→ **SELECTED TEXT**:
*** Block opens ***

There are a lot of factors to consider when it comes to getting divorced. There is the emotional toll, the uncertainty looking forward, the timing, the impact on children, how property will be split, and the costs of getting divorced. If you are weighing a divorce and becoming educated on how divorce works, it is also worth learning some advantages of filing for divorce in North Carolina.
North Carolina is an “Absolute Divorce” State
In North Carolina, divorces are treated as no-fault proceedings. This means that the court cannot consider the reasons for the end of a marriage when granting an order that dissolves a marriage. Instead, courts must grant a divorce if there is sufficient evidence that the couple has been separated for at least one year before the petition for divorce.
Why does this matter? Because it saves time, money, and heartache. There are still numerous states that allow courts to consider the reasons a couple is asking for a divorce. This opens the door to painful and explosive testimony that creates hard feelings, rehashes painful memories, and draws out legal proceedings. In contrast, obtaining an absolute divorce is a relatively straightforward process once a year has passed.
Further, the predictability of an absolute divorce and yearlong wait to get divorced encourages couples to enter into separation agreements. These are legally binding contracts that address property division, spousal support, child custody, and child support. These agreements provide stability and often lead to lasting resolutions and diminished conflict when marriages formally end.
Equitable Distribution Instead of Community Property
Some states divide property through the theory of community property. In these states, all property acquired between a couple’s date of marriage and their separation is treated as “community property” which must be divided in half between the spouses.
In contrast, North Carolina practices property division through an equitable distribution model. Here, courts determine the fair market value of all marital property, then have the discretion to divide the property in an “equitable” (and not necessarily equal) manner. Courts can look at numerous factors that revolve around fairness, such as the relative income and financial position of each spouse, the length of the marriage, and the various contributions each spouse made to the marriage.
If the court determines that an equal split is not appropriate, then it will make an unequal split of marital property in the interest of fairness. The benefit of the equitable distribution method is flexibility and fairness that community property states lack when dividing property.

*** Block closes ***

→ **WHAT TO DO**:
A. Print everything in the text on divorce in North Carolina from "There are a" down to "petition for divorce.".
B. According to the text on divorce in North Carolina, what matters do separation agreements address?
C. In the text on divorce in North Carolina, how long must a couple have been separated before the petition for divorce?
The rows after this point come from a different source than the text on divorce in North Carolina.

→ **INPUT DATA**:
*** Block opens ***

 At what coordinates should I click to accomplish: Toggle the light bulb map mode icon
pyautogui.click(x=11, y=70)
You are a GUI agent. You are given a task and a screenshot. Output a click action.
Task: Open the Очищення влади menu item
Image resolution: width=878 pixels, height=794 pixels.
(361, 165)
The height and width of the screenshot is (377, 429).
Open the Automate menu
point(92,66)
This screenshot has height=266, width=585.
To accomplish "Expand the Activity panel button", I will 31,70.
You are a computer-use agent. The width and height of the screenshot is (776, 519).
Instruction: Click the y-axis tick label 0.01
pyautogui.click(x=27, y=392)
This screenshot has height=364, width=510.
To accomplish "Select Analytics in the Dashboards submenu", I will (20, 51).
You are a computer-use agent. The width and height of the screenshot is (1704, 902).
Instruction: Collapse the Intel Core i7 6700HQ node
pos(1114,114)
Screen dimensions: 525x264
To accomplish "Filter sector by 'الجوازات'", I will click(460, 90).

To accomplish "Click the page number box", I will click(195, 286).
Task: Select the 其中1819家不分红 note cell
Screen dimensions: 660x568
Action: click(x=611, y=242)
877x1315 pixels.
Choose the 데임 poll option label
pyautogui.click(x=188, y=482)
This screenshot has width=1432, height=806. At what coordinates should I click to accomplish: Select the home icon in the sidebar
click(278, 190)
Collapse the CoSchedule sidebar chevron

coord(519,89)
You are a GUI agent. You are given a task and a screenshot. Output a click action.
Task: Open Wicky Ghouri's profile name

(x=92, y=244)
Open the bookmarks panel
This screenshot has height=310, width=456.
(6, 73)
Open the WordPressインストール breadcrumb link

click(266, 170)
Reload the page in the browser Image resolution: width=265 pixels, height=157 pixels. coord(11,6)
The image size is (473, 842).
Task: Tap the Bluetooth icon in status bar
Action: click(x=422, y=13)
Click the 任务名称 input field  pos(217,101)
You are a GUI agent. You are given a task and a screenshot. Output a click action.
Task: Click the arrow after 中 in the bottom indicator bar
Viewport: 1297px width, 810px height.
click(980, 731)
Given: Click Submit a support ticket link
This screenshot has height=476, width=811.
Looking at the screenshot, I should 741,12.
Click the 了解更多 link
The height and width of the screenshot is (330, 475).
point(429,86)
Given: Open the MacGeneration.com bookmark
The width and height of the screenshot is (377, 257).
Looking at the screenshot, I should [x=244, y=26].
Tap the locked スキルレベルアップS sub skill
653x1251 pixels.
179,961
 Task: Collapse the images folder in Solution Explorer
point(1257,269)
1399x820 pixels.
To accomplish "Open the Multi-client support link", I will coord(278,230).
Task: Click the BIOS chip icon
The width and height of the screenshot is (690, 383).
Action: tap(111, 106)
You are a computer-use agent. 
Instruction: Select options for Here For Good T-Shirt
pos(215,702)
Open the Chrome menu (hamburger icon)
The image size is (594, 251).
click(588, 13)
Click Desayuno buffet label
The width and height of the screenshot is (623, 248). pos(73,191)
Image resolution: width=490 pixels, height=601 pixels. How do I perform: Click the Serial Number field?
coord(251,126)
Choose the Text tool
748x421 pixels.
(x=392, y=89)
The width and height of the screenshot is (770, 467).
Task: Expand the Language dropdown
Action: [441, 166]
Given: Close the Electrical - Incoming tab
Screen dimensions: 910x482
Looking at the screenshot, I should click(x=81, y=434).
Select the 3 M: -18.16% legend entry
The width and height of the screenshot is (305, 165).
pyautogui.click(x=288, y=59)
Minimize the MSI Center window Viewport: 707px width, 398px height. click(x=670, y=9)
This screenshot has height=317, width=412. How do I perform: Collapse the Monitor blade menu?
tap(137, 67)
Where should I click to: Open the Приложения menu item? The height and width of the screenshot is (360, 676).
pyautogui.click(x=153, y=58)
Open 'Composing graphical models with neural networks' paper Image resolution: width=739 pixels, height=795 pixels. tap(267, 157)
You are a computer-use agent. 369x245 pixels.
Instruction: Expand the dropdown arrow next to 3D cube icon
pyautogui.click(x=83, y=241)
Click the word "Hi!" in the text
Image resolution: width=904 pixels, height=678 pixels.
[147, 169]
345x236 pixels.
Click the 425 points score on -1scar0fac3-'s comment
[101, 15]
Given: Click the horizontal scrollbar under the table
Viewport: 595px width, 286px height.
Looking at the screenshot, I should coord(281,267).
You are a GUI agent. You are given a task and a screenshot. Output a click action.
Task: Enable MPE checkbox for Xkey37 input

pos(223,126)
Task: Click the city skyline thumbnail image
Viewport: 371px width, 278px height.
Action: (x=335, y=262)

*** Block closes ***

→ **ANSWERS BY TASK**:
A.
There are a lot of factors to consider when it comes to getting divorced. There is the emotional toll, the uncertainty looking forward, the timing, the impact on children, how property will be split, and the costs of getting divorced. If you are weighing a divorce and becoming educated on how divorce works, it is also worth learning some advantages of filing for divorce in North Carolina.
North Carolina is an “Absolute Divorce” State
In North Carolina, divorces are treated as no-fault proceedings. This means that the court cannot consider the reasons for the end of a marriage when granting an order that dissolves a marriage. Instead, courts must grant a divorce if there is sufficient evidence that the couple has been separated for at least one year before the petition for divorce.

B.
Property division
Spousal support
Child custody
Child support

C. At least one year.